The strength of the occupational market was reflected in the response of developers, with new starts hitting 18.9 million ft² (1.75 million m²) over the course of the year – 28% more than in 2014 – of which half were speculative. This is still below the 2007 peak of 22 million ft² (2 million m²), but is the highest level since the downturn and, crucially, appears to have been undertaken with location and occupiers’ requirements in mind.

 

Richard Ludlow, partner at Gerald Eve, said: “Prime Logistics paints a picture of a market in rude health, and in the majority of locations this is an accurate portrayal. Q4 followed where the rest of 2015 had led, with strong occupier demand and an increasingly confident development market beginning to address the acute supply shortages in the most in-demand locations.

 

“Perhaps most encouraging is the prospect that this has some way to run. The ongoing growth of online retail will generate significant requirements in the coming years, a shift that will underpin demand for large industrial property for some time. Where it was once the supermarkets, and then the automotive industry, it is now online retail that has become the key sector.”

 

Investment outlook

With Q4 seeing a slight moderation in the amount of money targeting the sector, and less pressure to invest from institutional and retail funds, prime yields stabilised during the quarter as the investment market became less frantic than earlier in the year. Prime investment opportunities remain tight, but an increase in the availability of secondary assets is satisfying some of the demand, particularly among new entrants seeking exposure to the sector.

 

The outlook for 2016 is a broadly positive one, although on more measured terms than recently seen. The builders of speculative schemes are likely to take profits and recycle capital, which should translate into more prime opportunities for buyers.
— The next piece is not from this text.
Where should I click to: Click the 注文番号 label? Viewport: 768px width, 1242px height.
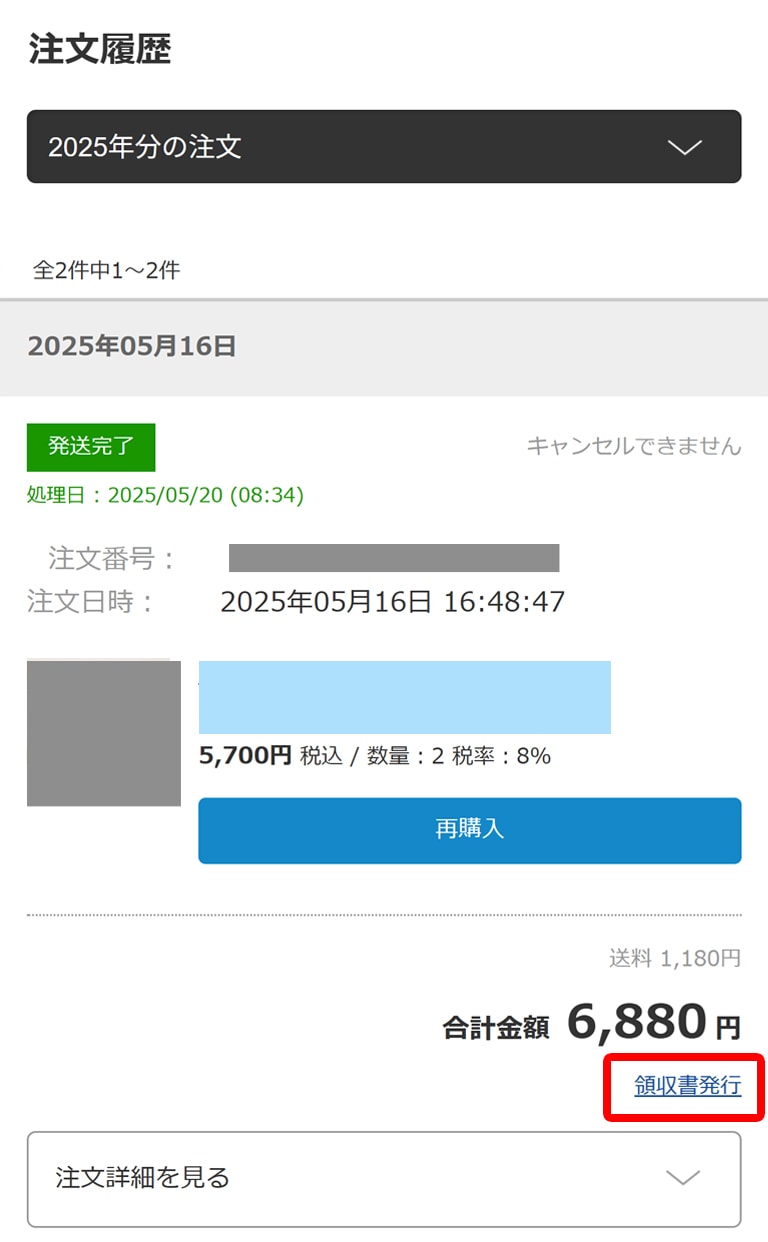tap(111, 558)
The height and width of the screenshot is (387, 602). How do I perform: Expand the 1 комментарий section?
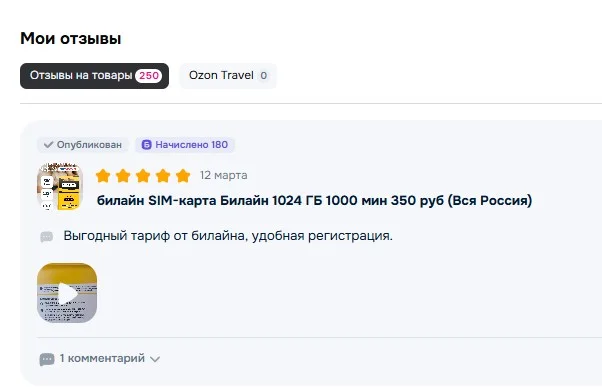click(100, 359)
Whilst an increased supply of institutional quality investment stock would certainly be welcomed, it would be likely to divert some of the attention from the secondary market.  This could arguably lead to secondary yields stabilising or even moving out slightly as investors revert to better quality opportunities.

 

George Underwood, partner at Gerald Eve, said: “The number of prime opportunities remained low during Q4, in line with the rest of the year, and it was secondary product which dominated, often sold as part of portfolio sales by landlords looking to recycle trickier or smaller assets to take advantage of the lack of prime alternatives.”

 

“However, the mismatch between supply and demand and the wall of money targeting the sector, which led to significant yield compression during 2015, is starting to be addressed and this will have a commensurate impact on the investment market over the coming year. We expect investors to continue to be attracted to the sector's occupational supply/demand imbalance, which is still sufficiently acute to suggest a compelling rental growth story and will only be helped by the forecast growth of online retail sales.”